* Given records:
━━━
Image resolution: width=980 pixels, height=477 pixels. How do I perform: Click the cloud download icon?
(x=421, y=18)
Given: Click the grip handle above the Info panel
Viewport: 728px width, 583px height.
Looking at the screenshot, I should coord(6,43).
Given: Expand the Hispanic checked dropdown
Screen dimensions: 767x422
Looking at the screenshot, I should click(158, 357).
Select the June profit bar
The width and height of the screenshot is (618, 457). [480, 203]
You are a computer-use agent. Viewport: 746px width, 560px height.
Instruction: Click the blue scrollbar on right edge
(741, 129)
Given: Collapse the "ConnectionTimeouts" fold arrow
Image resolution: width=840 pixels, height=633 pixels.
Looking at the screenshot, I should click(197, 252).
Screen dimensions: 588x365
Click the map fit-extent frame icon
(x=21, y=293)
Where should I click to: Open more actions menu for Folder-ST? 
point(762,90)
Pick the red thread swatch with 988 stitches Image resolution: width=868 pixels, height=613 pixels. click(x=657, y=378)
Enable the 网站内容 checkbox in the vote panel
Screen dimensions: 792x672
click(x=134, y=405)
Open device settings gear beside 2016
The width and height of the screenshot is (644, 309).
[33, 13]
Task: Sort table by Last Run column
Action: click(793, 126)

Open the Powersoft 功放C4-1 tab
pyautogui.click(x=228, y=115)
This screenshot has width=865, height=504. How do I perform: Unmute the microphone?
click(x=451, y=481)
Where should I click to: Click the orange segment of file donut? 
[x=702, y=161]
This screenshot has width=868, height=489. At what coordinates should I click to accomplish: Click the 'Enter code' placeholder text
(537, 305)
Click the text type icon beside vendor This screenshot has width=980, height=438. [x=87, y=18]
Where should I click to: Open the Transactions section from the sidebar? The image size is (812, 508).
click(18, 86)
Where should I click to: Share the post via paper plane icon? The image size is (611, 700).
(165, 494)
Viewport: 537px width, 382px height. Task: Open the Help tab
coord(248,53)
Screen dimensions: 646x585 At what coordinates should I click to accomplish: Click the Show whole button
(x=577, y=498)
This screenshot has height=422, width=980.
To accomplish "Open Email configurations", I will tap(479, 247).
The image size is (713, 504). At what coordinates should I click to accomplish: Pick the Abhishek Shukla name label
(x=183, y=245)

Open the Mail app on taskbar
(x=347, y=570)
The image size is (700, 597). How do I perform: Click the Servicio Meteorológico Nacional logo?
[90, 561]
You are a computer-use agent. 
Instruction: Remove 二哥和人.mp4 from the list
━━━
Only the lines above that hold "agent" are wanted. Show every one of them.

You are a computer-use agent. Viewport: 746px width, 560px height.
You are a computer-use agent. 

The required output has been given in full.